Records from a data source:
⁂

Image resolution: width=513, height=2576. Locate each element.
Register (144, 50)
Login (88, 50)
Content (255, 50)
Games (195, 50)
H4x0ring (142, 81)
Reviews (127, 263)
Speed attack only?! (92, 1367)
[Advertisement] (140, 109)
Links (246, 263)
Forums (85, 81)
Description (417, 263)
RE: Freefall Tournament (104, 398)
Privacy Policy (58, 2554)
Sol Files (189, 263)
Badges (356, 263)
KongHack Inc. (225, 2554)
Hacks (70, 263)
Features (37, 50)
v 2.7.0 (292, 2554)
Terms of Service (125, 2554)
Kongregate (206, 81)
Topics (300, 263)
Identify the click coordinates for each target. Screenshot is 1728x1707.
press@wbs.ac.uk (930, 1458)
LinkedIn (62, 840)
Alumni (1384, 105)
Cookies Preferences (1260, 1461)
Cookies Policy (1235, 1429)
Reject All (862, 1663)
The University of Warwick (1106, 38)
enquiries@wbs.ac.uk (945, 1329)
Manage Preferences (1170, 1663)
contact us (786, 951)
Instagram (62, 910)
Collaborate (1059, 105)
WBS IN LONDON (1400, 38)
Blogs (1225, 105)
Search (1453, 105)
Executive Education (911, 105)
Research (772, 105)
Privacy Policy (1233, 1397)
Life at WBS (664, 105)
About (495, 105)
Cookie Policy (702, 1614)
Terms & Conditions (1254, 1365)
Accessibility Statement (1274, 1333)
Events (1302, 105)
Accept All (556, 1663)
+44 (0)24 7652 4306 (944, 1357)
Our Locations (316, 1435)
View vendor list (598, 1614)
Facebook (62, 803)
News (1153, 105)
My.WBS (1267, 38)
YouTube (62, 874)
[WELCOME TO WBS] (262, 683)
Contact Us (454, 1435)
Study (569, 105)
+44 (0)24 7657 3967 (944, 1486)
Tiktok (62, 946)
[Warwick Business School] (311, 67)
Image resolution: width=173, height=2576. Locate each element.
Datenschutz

⁂

**Goal of the exercise**
Among the entries above, determine how many lines hold the string "height" and report that number alone.

**Solution to this task**
2